This chapter describes the logical and physical concepts that apply to the Data Division. In addition, this chapter presents the general formats for all Data Division entries and clauses, describes their basic elements, and lists rules of use.
The Data Division defines the data processed by your COBOL program in both physical and logical terms. It also specifies whether the data is contained in files, a database, Oracle CDD/Repository, or is developed only for local use in your program.
The File and Report Sections of your program define data contained in files. A file description, sort-merge file description, or report file description entry creates a logical structure, or file connector, that refers to the physical file. It also can contain clauses that define physical file characteristics. A file description or sort-merge file description entry must be associated with at least one record description entry. A record description entry is a set of one or more data description entries, organized in a hierarchical structure which logically defines a set of related data within the file. The data description entries specify all the data used in your program. You logically define the record hierarchy by the level numbers you use for the data description entries (or entry) within the record description entry. Your logical link to a record or to a field in a record is the data-name you assign in a corresponding data description entry. The clauses in a data description entry also specify physical data attributes, such as storage format and initial values.

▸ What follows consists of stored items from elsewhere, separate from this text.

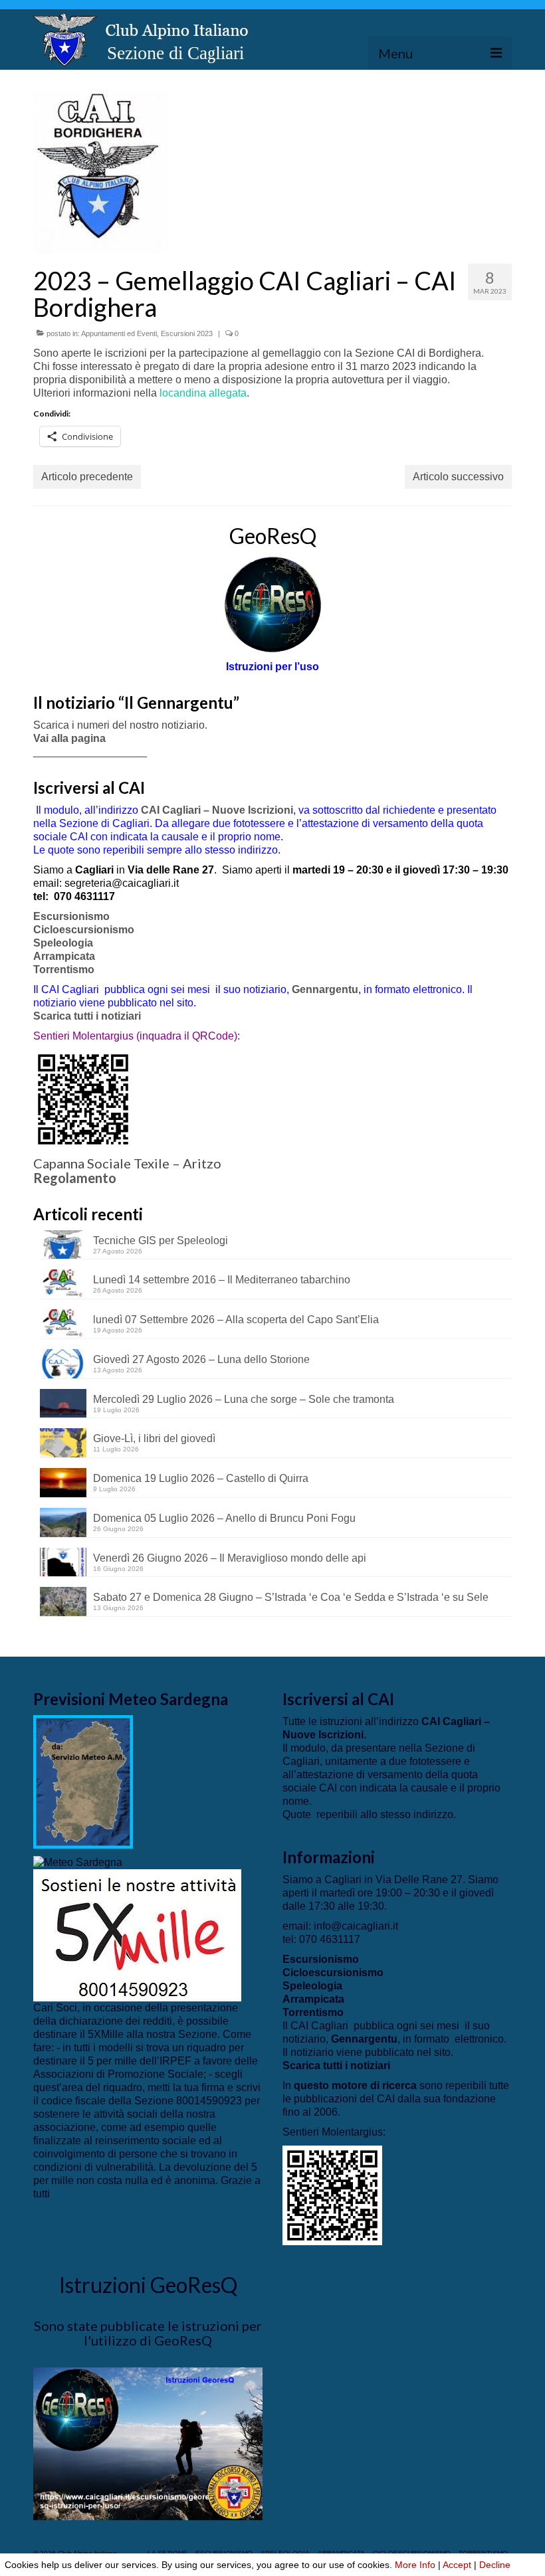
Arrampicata (64, 956)
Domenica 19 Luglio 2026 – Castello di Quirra (200, 1478)
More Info (415, 2564)
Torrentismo (63, 969)
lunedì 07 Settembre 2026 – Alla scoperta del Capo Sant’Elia (236, 1319)
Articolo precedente (87, 476)
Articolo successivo (458, 476)
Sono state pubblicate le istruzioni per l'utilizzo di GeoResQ (148, 2333)
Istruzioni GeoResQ (148, 2285)
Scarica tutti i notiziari (88, 1016)
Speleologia (63, 943)
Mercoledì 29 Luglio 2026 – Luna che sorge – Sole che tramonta (243, 1399)
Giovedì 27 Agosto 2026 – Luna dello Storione (201, 1359)
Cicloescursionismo (83, 929)
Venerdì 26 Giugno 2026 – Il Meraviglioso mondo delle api (229, 1558)
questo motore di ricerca (355, 2085)
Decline (494, 2564)
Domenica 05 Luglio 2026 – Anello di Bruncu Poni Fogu (224, 1518)
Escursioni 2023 (187, 333)
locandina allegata (203, 393)
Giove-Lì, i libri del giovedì (154, 1438)
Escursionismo (71, 916)
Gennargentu (325, 989)
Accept (457, 2564)
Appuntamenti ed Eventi (119, 333)
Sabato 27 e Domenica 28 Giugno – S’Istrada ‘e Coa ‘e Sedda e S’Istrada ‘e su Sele (291, 1597)
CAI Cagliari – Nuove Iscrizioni (217, 810)
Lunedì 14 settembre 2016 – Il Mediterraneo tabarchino (221, 1279)
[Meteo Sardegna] (77, 1861)
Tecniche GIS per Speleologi (160, 1240)
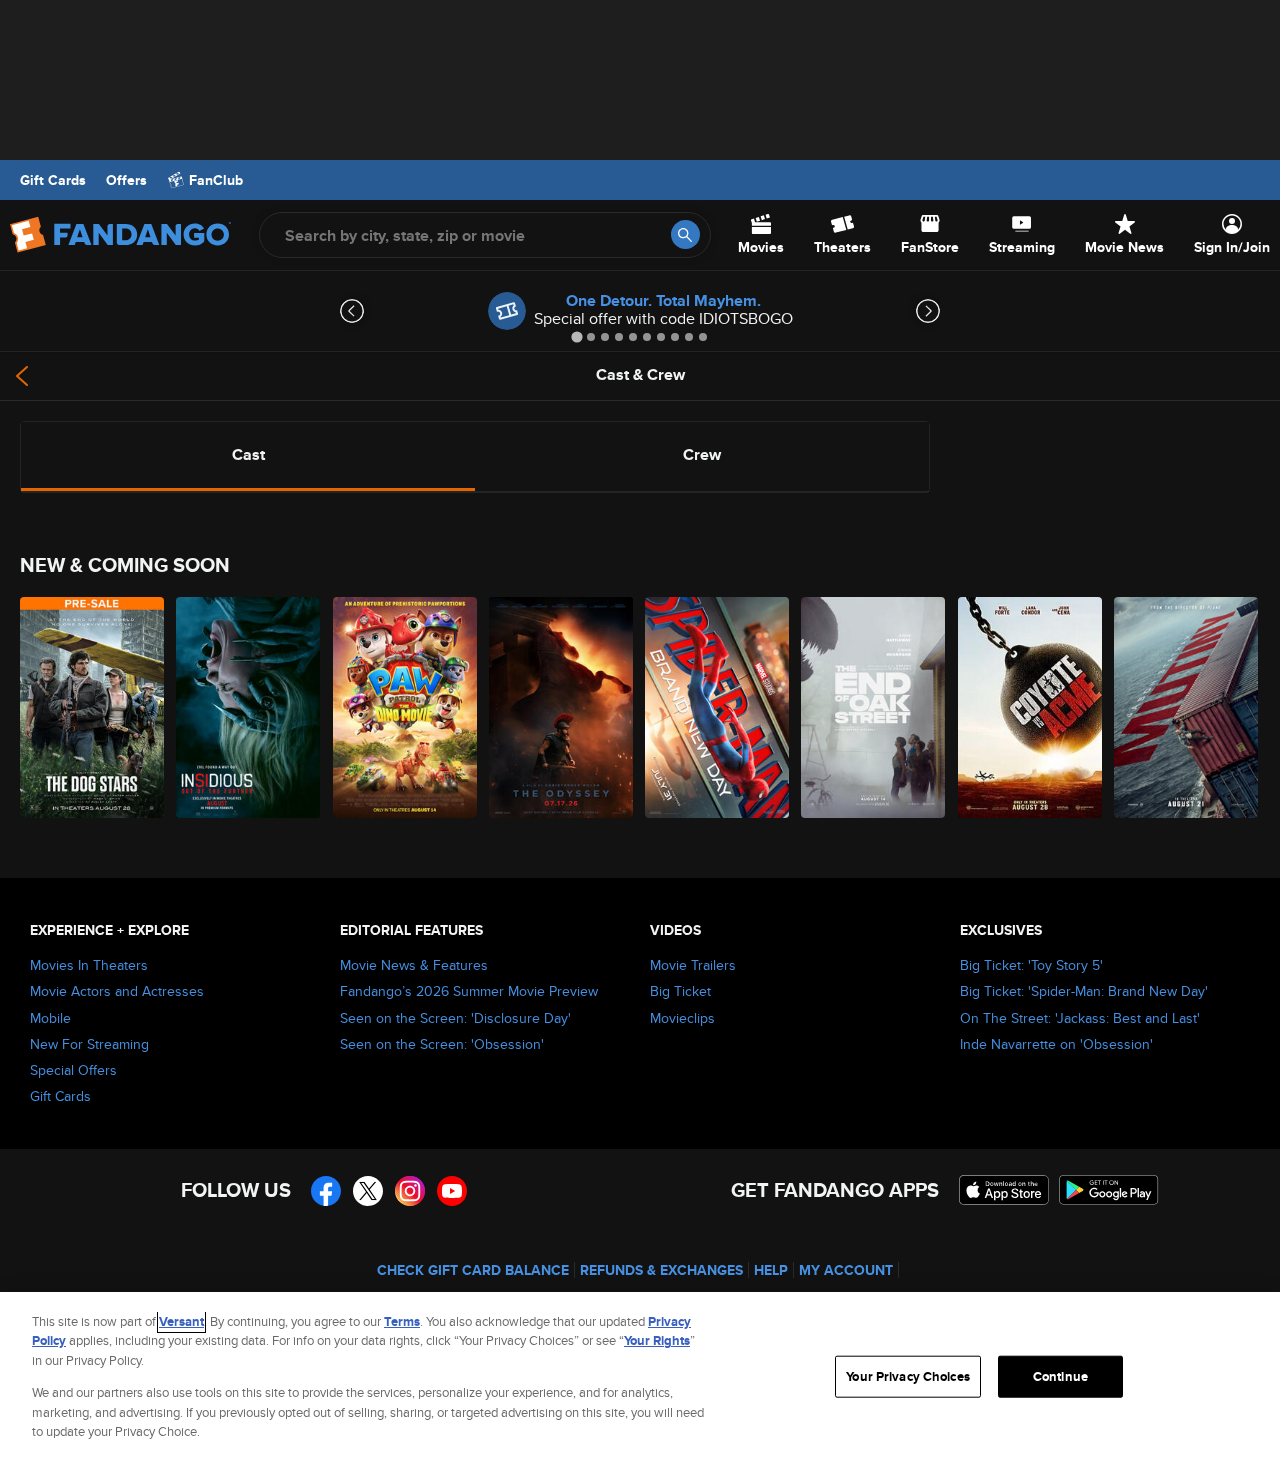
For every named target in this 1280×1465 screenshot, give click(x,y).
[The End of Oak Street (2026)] (874, 707)
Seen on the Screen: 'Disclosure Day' (455, 1018)
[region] (640, 1378)
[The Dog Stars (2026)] (93, 707)
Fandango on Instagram (410, 1191)
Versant (181, 1321)
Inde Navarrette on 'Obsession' (1056, 1044)
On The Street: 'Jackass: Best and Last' (1080, 1018)
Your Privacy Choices (908, 1376)
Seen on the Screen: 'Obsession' (442, 1044)
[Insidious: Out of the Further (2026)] (249, 707)
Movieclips (682, 1018)
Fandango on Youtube (452, 1191)
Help (771, 1270)
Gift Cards (53, 180)
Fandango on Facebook (326, 1191)
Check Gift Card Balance (473, 1270)
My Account (846, 1270)
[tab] (576, 336)
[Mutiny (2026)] (1187, 707)
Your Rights (657, 1340)
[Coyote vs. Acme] (1031, 707)
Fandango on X (368, 1191)
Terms (402, 1321)
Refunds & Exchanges (661, 1270)
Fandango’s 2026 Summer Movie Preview (469, 991)
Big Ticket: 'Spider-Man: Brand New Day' (1084, 991)
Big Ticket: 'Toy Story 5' (1031, 965)
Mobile (50, 1018)
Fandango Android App (1109, 1190)
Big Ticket (680, 991)
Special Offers (73, 1070)
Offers (126, 180)
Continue (1060, 1376)
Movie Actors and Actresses (117, 991)
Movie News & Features (414, 965)
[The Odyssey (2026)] (562, 707)
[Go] (685, 234)
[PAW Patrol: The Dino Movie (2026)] (406, 707)
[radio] (248, 455)
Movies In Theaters (89, 965)
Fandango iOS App (1004, 1190)
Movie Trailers (693, 965)
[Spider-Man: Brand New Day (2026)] (718, 707)
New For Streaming (89, 1044)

A report description entry must be associated with a report group description, which specifies both the logical hierarchy of data in the report and the data's physical attributes.
A screen description entry describes a video form or a portion of a video form.
The Working-Storage and Linkage Sections also contain data description entries, which describe characteristics of data developed for use in your program.
The following sections explain in more detail how a COBOL program
specifies physical and logical characteristics. Additionally, the
following sections describe how record descriptions impose logical
structures on data, and how the physical attributes of data affect the
way data is stored and manipulated.
5.1 Logical Concepts of Data Storage
Because a record description is a logical, rather than a physical structure, a program can define more than one record description for the same data. However, this redefinition does not mean that the physical data changes in any way. Multiple record descriptions for the same data all apply to one physical data unit on the file medium.
When you refer to a data-name in a Procedure Division statement, you are referring to a logical unit, either a logical record or a logical subset of that record. When your COBOL source statements execute, the logical units to which they refer are mapped to physical units on media. The logical units are then manipulated according to their physical attributes.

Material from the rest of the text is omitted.